● PROBLEMS AND TASKS
A. In the post about the genetic Adam and Eve, what age range did the two studies give for our latest common forebears?
B. Carry on the post about the genetic Adam and Eve, picking up after its last sentence.

Saturday, 10 August 2013

Nature: Genetic Adam and Eve Did Not Live Too Far Apart in Time

According to Genesis, Adam and Eve were real people.

Joel Kontinen

Two papers recently published in Science have given rise to a lively discussion about the biblical Adam and Eve. A Nature news article reporting on the studies had the title Genetic Adam and Eve did not live too far apart in time.

However, the article included a warning that the studies do not endorse the Genesis model: “The biblical reference is a bit of a misnomer because this Adam was by no means the only man alive at his time.”

This, of course, is something that the researchers do not know.

Both studies used a molecular clock approach to date our latest common forebears. They came up with the age bracket of 99,000 to 200,000 years.

Studies like these typically rely on "DNA mutations that arise with each generation” in their estimations.

● GIVEN DATA
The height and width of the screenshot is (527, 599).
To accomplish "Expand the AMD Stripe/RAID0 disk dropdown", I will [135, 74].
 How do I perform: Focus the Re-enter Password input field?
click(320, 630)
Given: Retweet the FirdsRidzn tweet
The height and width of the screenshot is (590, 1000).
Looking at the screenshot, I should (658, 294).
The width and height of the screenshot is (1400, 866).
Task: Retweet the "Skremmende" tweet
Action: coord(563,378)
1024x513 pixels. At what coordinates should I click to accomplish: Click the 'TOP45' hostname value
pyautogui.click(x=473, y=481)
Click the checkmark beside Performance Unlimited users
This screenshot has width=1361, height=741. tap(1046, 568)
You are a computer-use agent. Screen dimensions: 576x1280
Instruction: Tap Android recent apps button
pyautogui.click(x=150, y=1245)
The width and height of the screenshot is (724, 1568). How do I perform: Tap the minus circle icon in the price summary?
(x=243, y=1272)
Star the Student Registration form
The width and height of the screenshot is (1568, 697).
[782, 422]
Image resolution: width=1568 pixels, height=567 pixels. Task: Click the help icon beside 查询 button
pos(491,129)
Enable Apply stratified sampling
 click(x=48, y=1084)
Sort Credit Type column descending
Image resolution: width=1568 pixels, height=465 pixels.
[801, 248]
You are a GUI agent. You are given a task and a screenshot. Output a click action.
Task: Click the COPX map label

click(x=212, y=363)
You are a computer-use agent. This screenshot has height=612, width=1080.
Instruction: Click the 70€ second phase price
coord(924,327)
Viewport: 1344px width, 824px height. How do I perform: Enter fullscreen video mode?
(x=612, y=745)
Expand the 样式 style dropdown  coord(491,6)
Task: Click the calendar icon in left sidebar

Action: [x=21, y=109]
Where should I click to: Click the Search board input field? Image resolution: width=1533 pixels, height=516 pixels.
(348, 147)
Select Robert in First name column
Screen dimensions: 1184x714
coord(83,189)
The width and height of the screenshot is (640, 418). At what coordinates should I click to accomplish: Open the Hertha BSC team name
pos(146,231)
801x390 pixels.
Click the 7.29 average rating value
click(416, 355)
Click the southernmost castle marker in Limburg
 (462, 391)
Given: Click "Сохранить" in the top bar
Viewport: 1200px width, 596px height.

● SOLVED PROBLEMS
A. 99,000 to 200,000 years.

B.
Relying, as they do, on the assumption that humans and great apes shared a common ancestor, these estimates are bound to be wrong. And, yes, Adam was initially the only man alive in the Garden of Eden, a place he shared with Eve before the biggest tragedy in human history – the Fall.


Callaway, Ewen. 2013. Genetic Adam and Eve did not live too far apart in time. Nature news (6 August).

Poznik, G. Davit & al. 2013. Sequencing Y Chromosomes Resolves Discrepancy in Time to Common Ancestor of Males Versus Females. Science 341 (6145), 562-565 (2 August).